As for a potential Season 3, Lyonne says they “have some very big and clear ideas,” though she doesn’t yet know if she’ll get the greenlight to bring them to fruition. “But if we’re lucky enough to get to dive back in, then I think, more than anything, I’m so excited to watch those ideas shift and morph and become what they’re destined to be.”

At the moment, she’s focused on Peacock’s highly guarded series “Poker Face” from “Knives Out” director Rian Johnson, which Lyonne and Maya Rudolph are producing through their Animal Pictures banner.

“’Poker Face’ is a case-of-the-week mystery series, anchored entirely by Natasha as the ‘detective,’” Johnson told Variety. “The show was created around her, and the whole thing is tailored to Natasha like a bespoke suit. It could only exist with her charisma and presence at the center of it.”

He describes the “Russian Doll” co-creator’s style thus: “She’s got a very Fellini-type sensibility, where the funny and absurd is a way into the dark and personal. It’s inspiring to me, seeing how unafraid she is to push further and further in that direction.”

Per Lyonne, she and “full-blown humble genius” Johnson are “living the dream out in the middle of nowhere in Newburgh [N.Y.]” working on “Poker Face,” which “somehow feels both incredibly modern and a perfect throwback to all our favorite things.”

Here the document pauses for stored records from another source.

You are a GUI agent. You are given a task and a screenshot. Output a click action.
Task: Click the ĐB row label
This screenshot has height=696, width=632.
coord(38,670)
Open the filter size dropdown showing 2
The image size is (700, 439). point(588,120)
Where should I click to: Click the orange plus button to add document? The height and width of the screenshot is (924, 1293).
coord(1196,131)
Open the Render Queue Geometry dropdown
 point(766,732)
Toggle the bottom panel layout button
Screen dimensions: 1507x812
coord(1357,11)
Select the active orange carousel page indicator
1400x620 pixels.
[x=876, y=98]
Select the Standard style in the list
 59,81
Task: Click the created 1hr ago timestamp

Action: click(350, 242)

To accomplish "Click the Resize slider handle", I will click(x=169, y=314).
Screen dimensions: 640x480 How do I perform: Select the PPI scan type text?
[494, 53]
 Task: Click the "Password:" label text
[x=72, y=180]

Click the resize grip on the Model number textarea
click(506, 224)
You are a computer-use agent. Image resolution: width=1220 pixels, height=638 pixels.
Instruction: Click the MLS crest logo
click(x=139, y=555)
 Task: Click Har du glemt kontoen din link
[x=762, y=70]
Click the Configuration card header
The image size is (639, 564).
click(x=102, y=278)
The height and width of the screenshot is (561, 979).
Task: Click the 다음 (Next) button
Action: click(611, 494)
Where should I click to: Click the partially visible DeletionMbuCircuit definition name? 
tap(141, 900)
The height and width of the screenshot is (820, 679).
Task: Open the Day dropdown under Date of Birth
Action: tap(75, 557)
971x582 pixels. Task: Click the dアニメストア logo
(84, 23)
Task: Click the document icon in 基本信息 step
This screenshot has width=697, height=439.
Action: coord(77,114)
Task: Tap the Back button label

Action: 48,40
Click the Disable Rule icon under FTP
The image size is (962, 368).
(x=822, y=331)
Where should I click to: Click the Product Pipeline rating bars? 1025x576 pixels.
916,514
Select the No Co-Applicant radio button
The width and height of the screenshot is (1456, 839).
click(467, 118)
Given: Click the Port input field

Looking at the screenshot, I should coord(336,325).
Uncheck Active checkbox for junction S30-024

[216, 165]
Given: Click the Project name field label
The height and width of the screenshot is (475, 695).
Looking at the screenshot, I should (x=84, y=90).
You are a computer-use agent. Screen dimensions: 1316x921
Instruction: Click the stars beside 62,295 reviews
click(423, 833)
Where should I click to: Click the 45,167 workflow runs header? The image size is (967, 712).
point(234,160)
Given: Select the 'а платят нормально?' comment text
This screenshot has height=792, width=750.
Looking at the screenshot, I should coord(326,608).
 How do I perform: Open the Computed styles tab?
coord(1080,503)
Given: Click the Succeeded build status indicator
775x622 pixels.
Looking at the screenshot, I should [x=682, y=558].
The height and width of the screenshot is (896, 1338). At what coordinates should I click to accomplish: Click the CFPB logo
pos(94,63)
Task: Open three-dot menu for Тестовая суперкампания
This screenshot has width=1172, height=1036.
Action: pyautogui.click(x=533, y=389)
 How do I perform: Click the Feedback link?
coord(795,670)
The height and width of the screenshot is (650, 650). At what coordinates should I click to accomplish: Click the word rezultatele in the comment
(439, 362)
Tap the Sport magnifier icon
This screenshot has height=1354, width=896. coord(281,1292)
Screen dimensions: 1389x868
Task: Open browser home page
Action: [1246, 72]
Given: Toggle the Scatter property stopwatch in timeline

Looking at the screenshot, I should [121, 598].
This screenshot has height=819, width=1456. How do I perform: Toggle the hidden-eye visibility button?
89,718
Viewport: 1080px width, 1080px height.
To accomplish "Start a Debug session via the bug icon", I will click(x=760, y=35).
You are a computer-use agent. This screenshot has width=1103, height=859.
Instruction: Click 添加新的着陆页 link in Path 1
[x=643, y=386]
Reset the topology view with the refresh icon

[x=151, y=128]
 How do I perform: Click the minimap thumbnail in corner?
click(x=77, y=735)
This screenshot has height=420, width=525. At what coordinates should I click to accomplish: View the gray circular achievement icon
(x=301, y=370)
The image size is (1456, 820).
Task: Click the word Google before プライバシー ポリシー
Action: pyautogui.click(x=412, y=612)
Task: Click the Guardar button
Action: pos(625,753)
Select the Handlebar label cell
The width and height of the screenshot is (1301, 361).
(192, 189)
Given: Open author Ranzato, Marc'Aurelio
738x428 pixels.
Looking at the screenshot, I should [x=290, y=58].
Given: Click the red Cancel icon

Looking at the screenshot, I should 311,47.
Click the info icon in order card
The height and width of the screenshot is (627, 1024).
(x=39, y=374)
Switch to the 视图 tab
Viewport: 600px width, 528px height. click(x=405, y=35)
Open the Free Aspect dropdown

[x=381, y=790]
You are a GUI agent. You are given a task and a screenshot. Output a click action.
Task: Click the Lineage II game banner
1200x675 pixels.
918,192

Still, “Russian Doll” is and always will be a favorite of Lyonne’s — and is a project she says she doesn’t think she’ll ever be “done” with. Somehow, she says, she could even find a way to revisit it decades from now.

“It’s sort of baked into the title of it, that it has this endless series of deeper and deeper dolls,” Lyonne said. “I make all these jokes about how old I am because I’ve been doing this since I was 5 years old, so I feel about 3,000. But in the reality of a lifetime, I don’t think Nora Ephron directed her first movie until she was 40. So, in many ways, I’m right on track. And I think it’s important for young people to remember that, that life is not the race that they tell us it is.”